I am not a gun person. I’ve never handled a gun, nor do I want to. But when I see calls for the repeal of the Second Amendment I am very concerned. A detail often lost in the debate about the Second Amendment is that it’s the second of the ten amendments that comprise the Bill of Rights. In other words, it’s a package deal. If we decide that one of the 10 is outdated, it puts the remaining nine on the chopping block.
It’s easy to make the link between a protection of instruments of death and the mass killings we’ve tragically witnessed all too often recently. But dig around the Bill of Rights more deeply and you’ll find that some of the other amendments can also — albeit circuitously — lead to loss of life.
Freedom of religion (first amendment) has led to children dying when their parents forbade them from receiving life-saving medical treatment out of religious grounds (e.g. Jehovah’s Witnesses).
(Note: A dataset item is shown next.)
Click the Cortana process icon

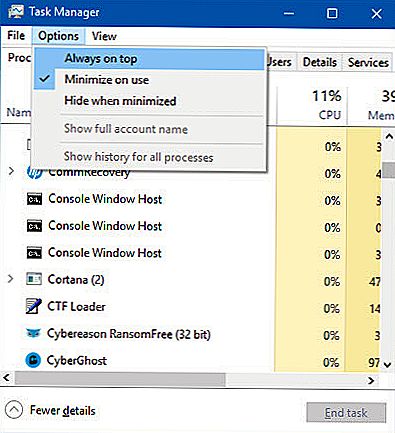(34, 279)
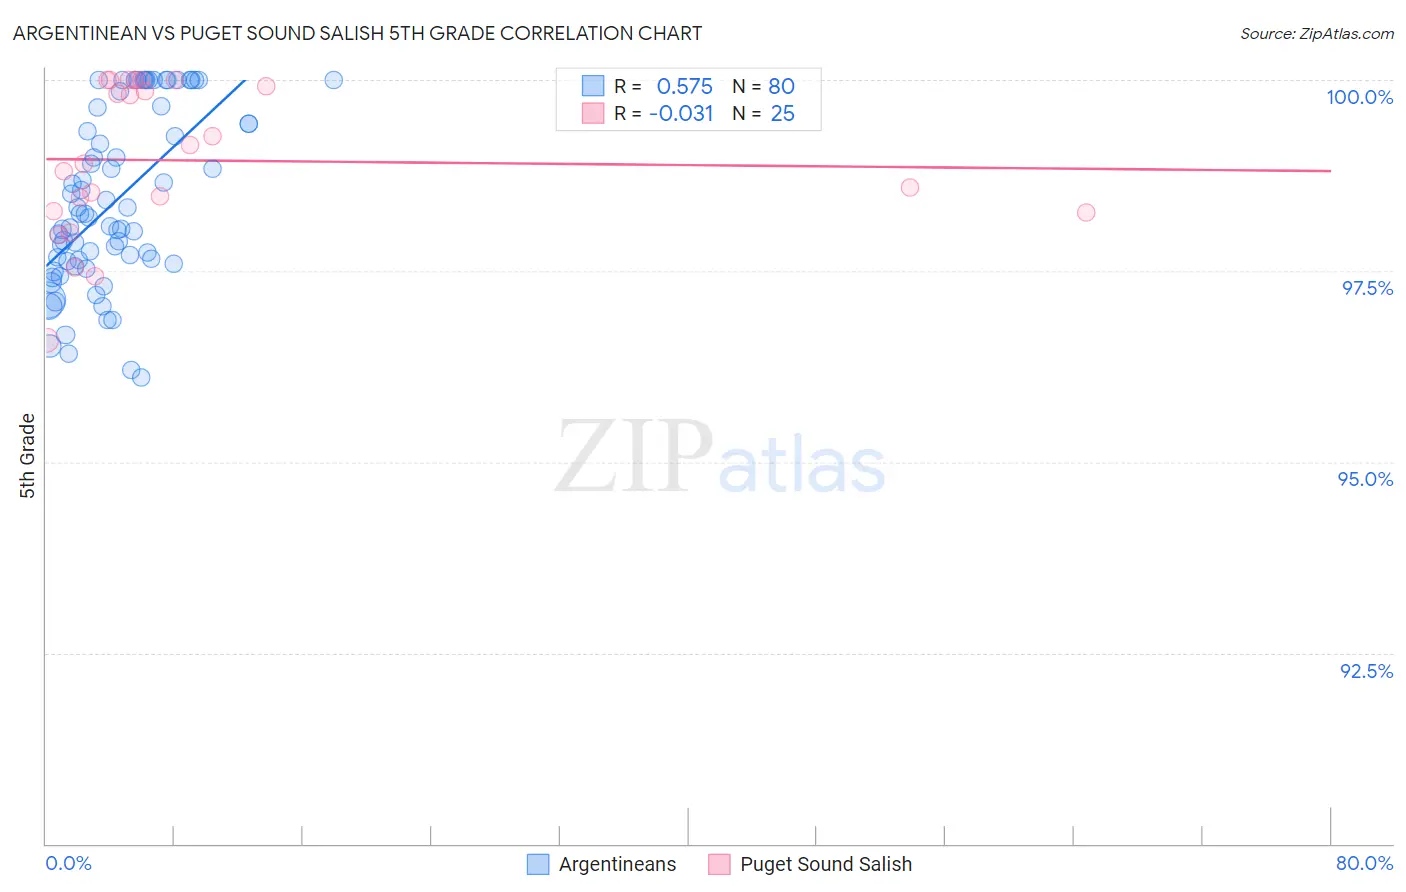Click the 97.5% y-axis label
The height and width of the screenshot is (892, 1406).
coord(1367,288)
Protection against illegal search and seizure (fourth amendment) has led to criminals being set free out of procedural grounds. Just last month a man in Denver was released from prison because a judge hadn’t signed a valid arrest warrant; four days later he stabbed someone to death.
The founding fathers decided that the benefits of these amendments outweighed their ills. I tend to agree, as I believe most Americans do. Every freedom comes with both personal responsibility and the potential for misuse. The price of the Second Amendment can be high. But repealing could end up leading to “throwing out the baby with the bathwater.”